JOINT VENTURE

MEANING:
    A joint venture is a very short duration ''business'' (generally , confined to a single transaction, like, buying some surplus stores and selling them) entered into by two or more persons jointly. 
  Venture may be for the construction of a building or a bridge, for the supply of certain quantity of materials or labour and even for the supply of technical services. The person who have so agreed to undertake a joint venture are known as ''Joint venture'' or ''Co- venturers''.
FEATURES OF JOINT VENTURES:
 following are:

  1. It is short duration special purpose partnership. Parties in venture are called co- ventures.
  2. Co-venturers may contribute funds for running the venture or supply inventories from their regular business.
  3. Co- venturers share profit/loss of the venture at an agreed ratio likewise partnership.
METHODS OF MAINTAINING JOINT VENTURE ACCOUNTS:


  1. When separate set of books account is maintained for joint venture
  2. When separate set of books is not maintained for the joint venture

1.A separate set of books is kept

When the size of the venture is large and the duration of the venture is protected, then a complete set of books of accounts is maintained under the double entry system for recording all joint venture transactions. Under this account, the following account is commonly maintained in the ledger.
Joint Bank Account: For the better financial control, a joint bank account is opened for the venture.  The co-venture operates this account jointly. This account is just like a cash book- All cash deposited into the bank is debited and all cash withdraw is credited. Capital contributed by the ventures and sale proceeds are deposited in this account.
Co-ventures Account: This account records the transactions between venture and co-ventures account. Since these are the capital account of the co-venture, they are credited for what they are deposited in the account and debited for what they are withdrawals from the account. The co-ventures’ contribution toward the joint venture by way of cash, goods, and services.
Joint venture account: it is nature of trading and profit and loss account. This account is prepared to ascertain the profit and loss account. Goods purchased, goods supplied by co-ventures, expenses incurred, etc. Are debited to this account and sales proceeds, unsold stock are credited to this account.  It is interesting to see that no separate account for purchases, sales and expenses are maintained. All these are directly entered into joint venture account.
2.No separate set of books is kept
When the size of the firm is small and each co-venture is residing at distant places, then co-venture may record joint venture transactions in his own book of account. In such case two variations are possible: when each co-venture maintains a complete record of all joint venture transactions; 2) when each co-venture maintains a record of transactions only.
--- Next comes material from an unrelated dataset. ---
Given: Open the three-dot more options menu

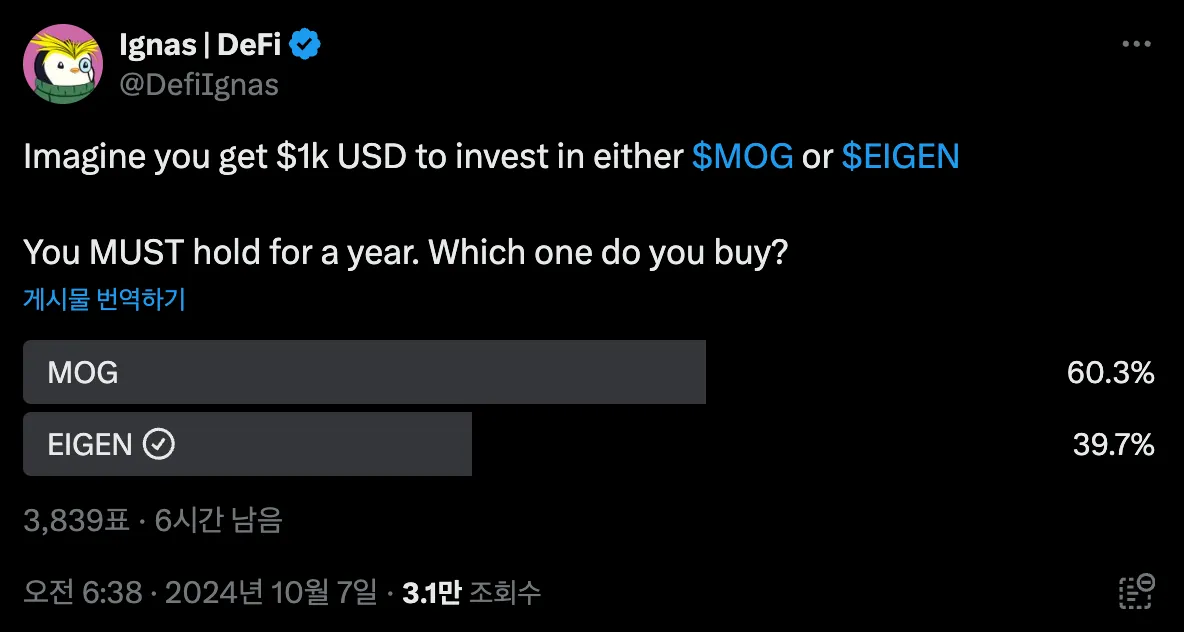Looking at the screenshot, I should pos(1137,45).
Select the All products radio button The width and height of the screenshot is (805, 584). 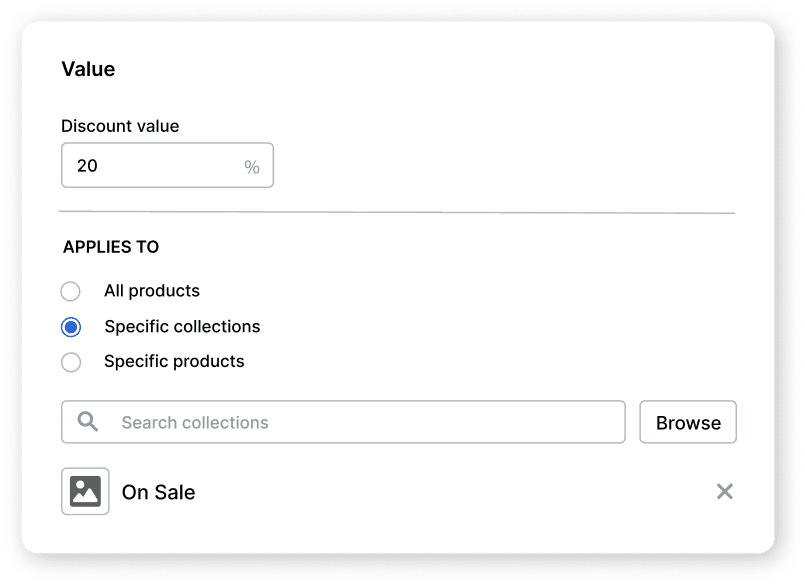[x=71, y=291]
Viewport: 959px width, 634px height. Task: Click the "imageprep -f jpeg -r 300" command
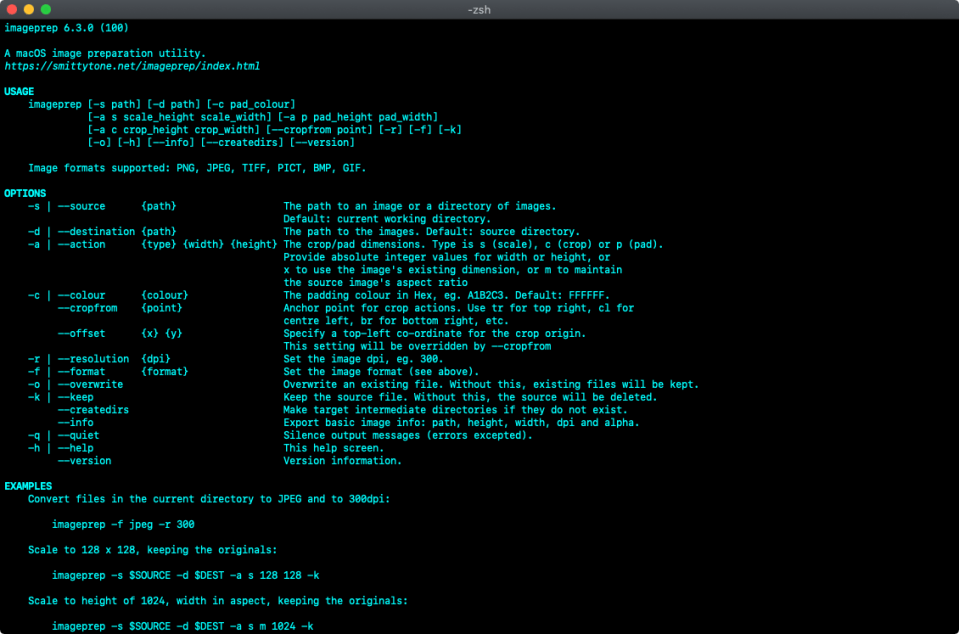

When each co-venture maintains a complete record of all joint venture transactions

Joint venture account – it is nominal account and may be treated as special profit and loss account when disclose profit and loss on the venture. One’s own share of profit and loss is transferred to profit and loss account whereas the co-ventures’ share of profit is transferred to their respective personal account.
A personal account of co-venture: – these accounts are credited with cash, goods, and services supplied by the co-ventures and debited with the goods, sales proceeds taken over, remittance and share of profit and loss are credited and debited respectively to this account.
The balances of these accounts are shown on the balance sheet (if it has not been settled). Under this system, each co-venture will send from time to time a statement of the transactions entered by him to his co-venture who will accordingly make own its entries in his own book of account.